• Document text
During the last five years modern sequencing technologies have brought a super-exponential growth of sequencing capacities. With the current sequencing technologies it is possible to sequence up to 30 billion nucleotides per day. The tremendous growth threatens to swamp the available data archives of sequencing centers. Furthermore, the costs of sequencing dramatically decreased due to the technically matured sequence instruments making these technologies available for the broad scientific community. The costs for sequencing a human genome could be reduced to almost $21,000 in January 2011 and sequencing the first "$1000 Genome" is expected for the next few years. In general, the rate of generated data will continue to increase as the cost will continue to decrease.
Accompanied with the colossal advancements in sequencing approaches novel procedures have been emerged interrogating entire genomic sequences of multiple individuals. Such studies (often called as genome wide association studies, GWAS) focus on the interrogation of sequence diversities between a group of individuals sharing a common pathological phenotype and an appropriate control group of healthy individuals. For this matter often the same analysis procedures are performed repeatedly for each control and subject individual.

• Listed entries

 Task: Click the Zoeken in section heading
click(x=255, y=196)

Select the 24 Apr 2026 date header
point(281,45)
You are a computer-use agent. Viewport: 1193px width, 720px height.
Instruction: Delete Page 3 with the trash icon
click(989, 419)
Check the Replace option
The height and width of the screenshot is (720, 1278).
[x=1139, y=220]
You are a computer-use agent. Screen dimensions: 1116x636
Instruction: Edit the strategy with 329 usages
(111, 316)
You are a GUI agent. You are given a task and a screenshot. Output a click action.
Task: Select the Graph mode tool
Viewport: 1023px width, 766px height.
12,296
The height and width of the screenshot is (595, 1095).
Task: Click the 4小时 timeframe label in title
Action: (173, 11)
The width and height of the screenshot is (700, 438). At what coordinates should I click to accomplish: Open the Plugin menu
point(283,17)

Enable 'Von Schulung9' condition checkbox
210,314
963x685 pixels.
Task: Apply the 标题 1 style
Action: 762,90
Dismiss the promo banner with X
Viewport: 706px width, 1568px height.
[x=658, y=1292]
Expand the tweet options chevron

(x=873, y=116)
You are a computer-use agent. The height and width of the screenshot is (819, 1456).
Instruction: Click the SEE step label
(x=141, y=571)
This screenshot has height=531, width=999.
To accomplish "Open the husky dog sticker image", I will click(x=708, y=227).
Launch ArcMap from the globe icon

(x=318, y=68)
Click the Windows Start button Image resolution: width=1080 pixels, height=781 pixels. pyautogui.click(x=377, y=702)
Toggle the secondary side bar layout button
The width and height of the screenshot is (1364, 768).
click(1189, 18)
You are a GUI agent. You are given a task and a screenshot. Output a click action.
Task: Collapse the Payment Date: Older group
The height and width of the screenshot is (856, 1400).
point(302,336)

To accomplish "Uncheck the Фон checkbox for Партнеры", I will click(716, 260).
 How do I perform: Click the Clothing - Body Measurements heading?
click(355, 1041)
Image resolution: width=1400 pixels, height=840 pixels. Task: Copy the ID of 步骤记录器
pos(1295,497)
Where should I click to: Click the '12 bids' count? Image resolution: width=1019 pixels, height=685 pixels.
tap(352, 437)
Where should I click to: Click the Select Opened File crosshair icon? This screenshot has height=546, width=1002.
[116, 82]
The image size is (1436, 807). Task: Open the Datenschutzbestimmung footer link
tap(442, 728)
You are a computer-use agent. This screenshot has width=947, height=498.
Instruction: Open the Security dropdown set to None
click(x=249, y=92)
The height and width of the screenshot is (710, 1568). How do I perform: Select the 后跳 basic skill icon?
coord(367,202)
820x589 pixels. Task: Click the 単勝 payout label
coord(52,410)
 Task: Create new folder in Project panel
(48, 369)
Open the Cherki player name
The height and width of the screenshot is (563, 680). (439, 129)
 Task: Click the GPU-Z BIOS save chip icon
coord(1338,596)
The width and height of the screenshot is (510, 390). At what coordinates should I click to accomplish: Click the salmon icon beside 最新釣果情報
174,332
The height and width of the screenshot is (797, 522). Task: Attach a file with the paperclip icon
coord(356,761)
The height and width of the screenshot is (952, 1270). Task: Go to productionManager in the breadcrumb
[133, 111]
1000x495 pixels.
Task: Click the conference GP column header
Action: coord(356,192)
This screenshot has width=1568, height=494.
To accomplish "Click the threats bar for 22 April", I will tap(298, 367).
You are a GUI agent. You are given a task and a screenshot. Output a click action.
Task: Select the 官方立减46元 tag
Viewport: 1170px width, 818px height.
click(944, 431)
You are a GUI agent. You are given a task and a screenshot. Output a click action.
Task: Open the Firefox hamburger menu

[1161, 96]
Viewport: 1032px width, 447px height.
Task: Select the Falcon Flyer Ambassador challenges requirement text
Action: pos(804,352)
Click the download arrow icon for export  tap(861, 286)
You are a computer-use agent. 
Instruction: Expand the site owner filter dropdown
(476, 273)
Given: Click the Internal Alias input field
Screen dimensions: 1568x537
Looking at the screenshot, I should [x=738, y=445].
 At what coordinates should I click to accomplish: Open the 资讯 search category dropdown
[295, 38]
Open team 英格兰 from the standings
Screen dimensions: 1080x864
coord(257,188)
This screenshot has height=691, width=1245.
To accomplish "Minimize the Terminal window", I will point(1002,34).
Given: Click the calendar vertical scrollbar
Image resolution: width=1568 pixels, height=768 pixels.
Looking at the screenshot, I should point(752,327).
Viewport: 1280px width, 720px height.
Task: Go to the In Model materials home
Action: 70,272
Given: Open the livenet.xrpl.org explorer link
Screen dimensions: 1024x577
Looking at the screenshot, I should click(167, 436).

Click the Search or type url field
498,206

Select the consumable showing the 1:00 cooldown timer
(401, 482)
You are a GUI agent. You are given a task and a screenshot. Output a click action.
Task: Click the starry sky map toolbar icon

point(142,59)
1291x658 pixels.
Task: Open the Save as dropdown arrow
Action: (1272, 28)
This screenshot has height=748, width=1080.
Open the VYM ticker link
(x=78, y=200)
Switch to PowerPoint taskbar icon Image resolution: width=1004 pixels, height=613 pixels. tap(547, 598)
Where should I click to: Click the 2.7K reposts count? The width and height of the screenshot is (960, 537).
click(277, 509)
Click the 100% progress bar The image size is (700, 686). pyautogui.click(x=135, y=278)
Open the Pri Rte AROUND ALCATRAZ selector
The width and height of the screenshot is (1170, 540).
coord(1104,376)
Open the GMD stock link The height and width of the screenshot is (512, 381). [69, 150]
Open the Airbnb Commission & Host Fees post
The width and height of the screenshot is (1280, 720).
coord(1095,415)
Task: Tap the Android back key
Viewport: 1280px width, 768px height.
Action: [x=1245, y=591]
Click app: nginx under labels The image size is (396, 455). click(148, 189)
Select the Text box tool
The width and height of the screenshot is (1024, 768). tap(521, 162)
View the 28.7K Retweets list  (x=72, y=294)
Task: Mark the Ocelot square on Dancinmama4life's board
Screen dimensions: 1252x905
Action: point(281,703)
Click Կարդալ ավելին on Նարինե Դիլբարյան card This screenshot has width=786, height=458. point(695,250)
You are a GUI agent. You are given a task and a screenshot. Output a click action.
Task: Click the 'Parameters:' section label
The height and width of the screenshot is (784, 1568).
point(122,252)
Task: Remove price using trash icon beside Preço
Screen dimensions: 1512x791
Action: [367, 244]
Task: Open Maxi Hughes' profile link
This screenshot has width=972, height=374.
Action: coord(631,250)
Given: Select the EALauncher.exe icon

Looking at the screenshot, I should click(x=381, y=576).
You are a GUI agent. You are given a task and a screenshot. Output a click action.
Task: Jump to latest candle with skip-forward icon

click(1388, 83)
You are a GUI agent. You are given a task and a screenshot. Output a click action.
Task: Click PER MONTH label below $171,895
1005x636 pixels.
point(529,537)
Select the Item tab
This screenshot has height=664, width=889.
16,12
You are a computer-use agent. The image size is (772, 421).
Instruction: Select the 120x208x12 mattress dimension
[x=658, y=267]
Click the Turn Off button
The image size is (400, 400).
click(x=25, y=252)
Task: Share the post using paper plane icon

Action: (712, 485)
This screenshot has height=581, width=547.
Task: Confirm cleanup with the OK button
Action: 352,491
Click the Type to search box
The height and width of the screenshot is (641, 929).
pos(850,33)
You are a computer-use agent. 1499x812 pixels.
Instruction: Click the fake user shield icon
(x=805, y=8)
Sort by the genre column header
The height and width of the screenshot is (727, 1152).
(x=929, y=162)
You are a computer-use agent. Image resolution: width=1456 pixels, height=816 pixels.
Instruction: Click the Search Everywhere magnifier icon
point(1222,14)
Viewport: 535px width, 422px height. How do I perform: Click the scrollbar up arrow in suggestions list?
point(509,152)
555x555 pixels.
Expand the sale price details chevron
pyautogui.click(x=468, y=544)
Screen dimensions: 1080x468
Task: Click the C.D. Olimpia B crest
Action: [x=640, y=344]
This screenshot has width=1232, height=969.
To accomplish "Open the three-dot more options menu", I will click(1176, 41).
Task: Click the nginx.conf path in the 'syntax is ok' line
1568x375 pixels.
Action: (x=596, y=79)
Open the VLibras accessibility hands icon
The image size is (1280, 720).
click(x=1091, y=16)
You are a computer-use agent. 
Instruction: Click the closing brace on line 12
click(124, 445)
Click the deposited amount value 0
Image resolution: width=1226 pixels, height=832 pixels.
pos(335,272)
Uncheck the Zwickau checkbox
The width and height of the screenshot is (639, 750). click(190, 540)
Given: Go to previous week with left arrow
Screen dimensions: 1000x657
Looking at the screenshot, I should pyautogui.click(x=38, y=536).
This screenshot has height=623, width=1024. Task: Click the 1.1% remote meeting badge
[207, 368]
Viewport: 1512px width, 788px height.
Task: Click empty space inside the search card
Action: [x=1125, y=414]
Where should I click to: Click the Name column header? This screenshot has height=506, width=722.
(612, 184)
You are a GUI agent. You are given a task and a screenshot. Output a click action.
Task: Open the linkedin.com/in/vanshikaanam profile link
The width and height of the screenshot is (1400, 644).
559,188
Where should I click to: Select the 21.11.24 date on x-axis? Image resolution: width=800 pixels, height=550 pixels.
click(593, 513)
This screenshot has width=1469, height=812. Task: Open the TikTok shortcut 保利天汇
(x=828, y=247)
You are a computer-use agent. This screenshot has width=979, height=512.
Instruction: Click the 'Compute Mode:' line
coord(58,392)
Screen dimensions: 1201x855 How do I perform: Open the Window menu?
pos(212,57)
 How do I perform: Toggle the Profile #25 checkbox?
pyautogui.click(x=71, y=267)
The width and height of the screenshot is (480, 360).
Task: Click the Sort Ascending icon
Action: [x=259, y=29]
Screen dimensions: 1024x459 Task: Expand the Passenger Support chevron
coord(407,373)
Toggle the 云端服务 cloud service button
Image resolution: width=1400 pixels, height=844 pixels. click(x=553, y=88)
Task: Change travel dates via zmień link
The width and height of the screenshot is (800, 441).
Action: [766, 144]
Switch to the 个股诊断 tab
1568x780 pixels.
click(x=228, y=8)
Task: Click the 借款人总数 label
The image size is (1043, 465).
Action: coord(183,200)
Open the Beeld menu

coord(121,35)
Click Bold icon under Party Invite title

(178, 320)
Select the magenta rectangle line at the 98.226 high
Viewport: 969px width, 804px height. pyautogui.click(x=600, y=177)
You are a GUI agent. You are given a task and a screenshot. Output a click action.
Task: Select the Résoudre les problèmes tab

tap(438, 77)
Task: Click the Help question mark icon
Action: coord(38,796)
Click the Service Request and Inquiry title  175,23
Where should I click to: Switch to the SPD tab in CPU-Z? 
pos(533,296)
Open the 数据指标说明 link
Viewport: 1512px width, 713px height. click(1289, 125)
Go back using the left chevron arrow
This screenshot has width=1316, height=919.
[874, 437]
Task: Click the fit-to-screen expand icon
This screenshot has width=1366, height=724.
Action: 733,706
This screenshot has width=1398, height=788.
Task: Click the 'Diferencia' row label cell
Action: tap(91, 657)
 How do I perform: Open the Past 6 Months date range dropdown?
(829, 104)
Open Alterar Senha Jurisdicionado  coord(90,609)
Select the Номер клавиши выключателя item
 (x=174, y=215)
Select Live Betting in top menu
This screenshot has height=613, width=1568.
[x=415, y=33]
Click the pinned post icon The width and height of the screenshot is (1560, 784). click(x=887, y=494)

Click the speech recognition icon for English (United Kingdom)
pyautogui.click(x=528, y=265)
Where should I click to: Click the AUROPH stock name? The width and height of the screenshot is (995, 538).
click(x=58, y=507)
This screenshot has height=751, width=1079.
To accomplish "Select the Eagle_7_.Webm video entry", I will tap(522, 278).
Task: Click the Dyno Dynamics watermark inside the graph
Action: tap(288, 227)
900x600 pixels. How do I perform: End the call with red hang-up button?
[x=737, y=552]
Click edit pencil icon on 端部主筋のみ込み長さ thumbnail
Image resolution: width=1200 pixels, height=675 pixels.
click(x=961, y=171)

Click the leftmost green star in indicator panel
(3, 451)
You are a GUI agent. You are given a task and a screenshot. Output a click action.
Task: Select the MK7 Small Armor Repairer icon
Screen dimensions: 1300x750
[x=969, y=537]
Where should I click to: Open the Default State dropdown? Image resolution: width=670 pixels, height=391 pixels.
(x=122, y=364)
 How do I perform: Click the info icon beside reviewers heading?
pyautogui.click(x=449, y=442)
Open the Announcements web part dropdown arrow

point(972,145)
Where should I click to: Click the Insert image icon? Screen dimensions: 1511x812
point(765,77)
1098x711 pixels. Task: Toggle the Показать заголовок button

• Exercise tasks
A - According to the text on sequencing technologies, how many nucleotides can current sequencing technologies sequence per day?
B - List every number written in digits in the text on sequencing technologies.

• Task-by-task answers
A - Up to 30 billion nucleotides per day.

B -
- 30 (in "30 billion nucleotides")
- $21,000
- 2011 (in "January 2011")
- $1000 (in "$1000 Genome")